Detail of "6931-54-0"

Reference

Radiation-induced cationic polymerization of terpene epoxides

Radiation-induced cationic polymerization of terpene epoxides. Aikins, James A.; Williams, Ffrancon (Dep. Chem., Univ. Tennessee, Knoxville, TN 37996-1600, USA). Polym. Prepr. (Am. Chem. Soc., Div. Polym. Chem.), 25(1), 260-1 (English) 1984. CODEN: ACPPAY. ISSN: 0032-3934. DOCUMENT TYPE: Journal CA Section: 35 (Chemistry of Synthetic High Polymers) Radiation-induced cationic polymn. of (+)-limonene oxide [1195-92-2], a-pinene oxide [1686-14-2], and b-pinene oxide [6931-54-0] gave low d.p., which indicated that chain transfer occurred during polymn.
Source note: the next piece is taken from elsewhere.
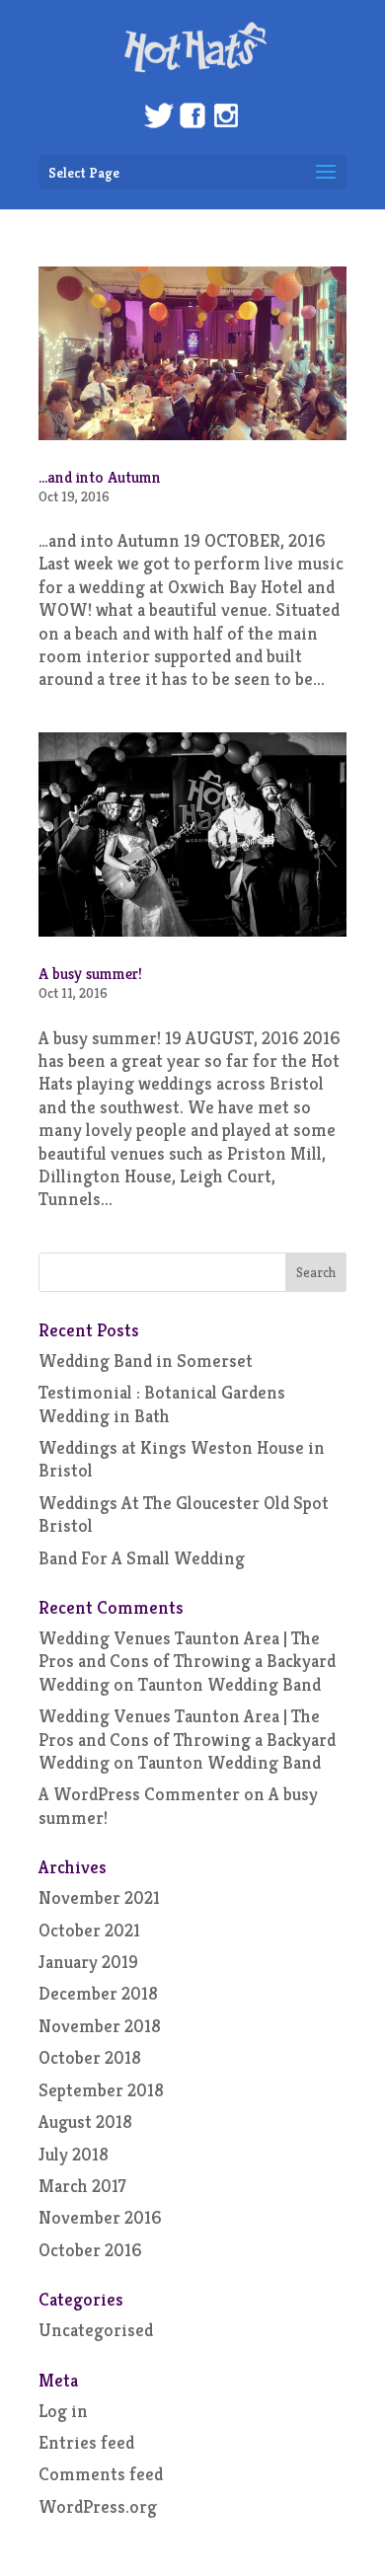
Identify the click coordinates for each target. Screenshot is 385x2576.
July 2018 (73, 2154)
Radiation-induced cationic polymerization of limonene oxide, a-pinene oxide, and b-pinene oxide

Radiation-induced cationic polymerization of limonene oxide, a-pinene oxide, and b-pinene oxide. Aikins, J. A.; Williams, F. (Dep. Chem., Univ. Tennessee, Knoxville, TN, USA). Report, DOE/ER/02968-T1; Order No. DE84015738, 36 pp. Avail. NTIS From: Energy Res. Abstr. 1984, 9(20), Abstr. No. 40755 (English) 1984. DOCUMENT TYPE: Report CA Section: 35 (Chemistry of Synthetic High Polymers) The title monomers (in the form of neat liqs.) undergo radiation-induced polymn. with no apparent side reactions and high conversions to precipitatable polymers of low mol. wt. A cationic mechanism is evidenced by the strongly retarding effect of Pr3N on the polymn. rate. At 25° limonene oxide (I) [1195-92-2] gives the highest polymn. rates, an av. conversion of 36% per Mrad being obtained in comparison with values of 5.7 and 7.3% per Mrad for the a-pinene oxide (II) [1686-14-2] b-pinene oxide (III) [6931-54-0], resp. Similarly, the av. anti DP/sub n/ decreases from 11.8 for the I polymer to 5.6 and 4.0 for the II and III polymers, resp. A high frequency of chain transfer to monomer is indicated in each case by the fact that the kinetic chain lengths are ~100 times larger than the anti DP/sub n/ values. Structural characterization of the I polymer by 1H and 13C NMR spectroscopy show that the polymn. proceeds by the opening of the epoxide ring to yield a 1,2-trans polyether. Similar NMR studies on the polymers formed from the II and III show that the opening of the epoxide ring is generally accompanied by the concomitant ring opening of the cyclobutane ring structure to yield a gem-di-Me group in the main chain. The detection of isopropenyl end groups in the II and III polymers is also consistent with this mode of propagation being followed by chain (proton) transfer to monomer.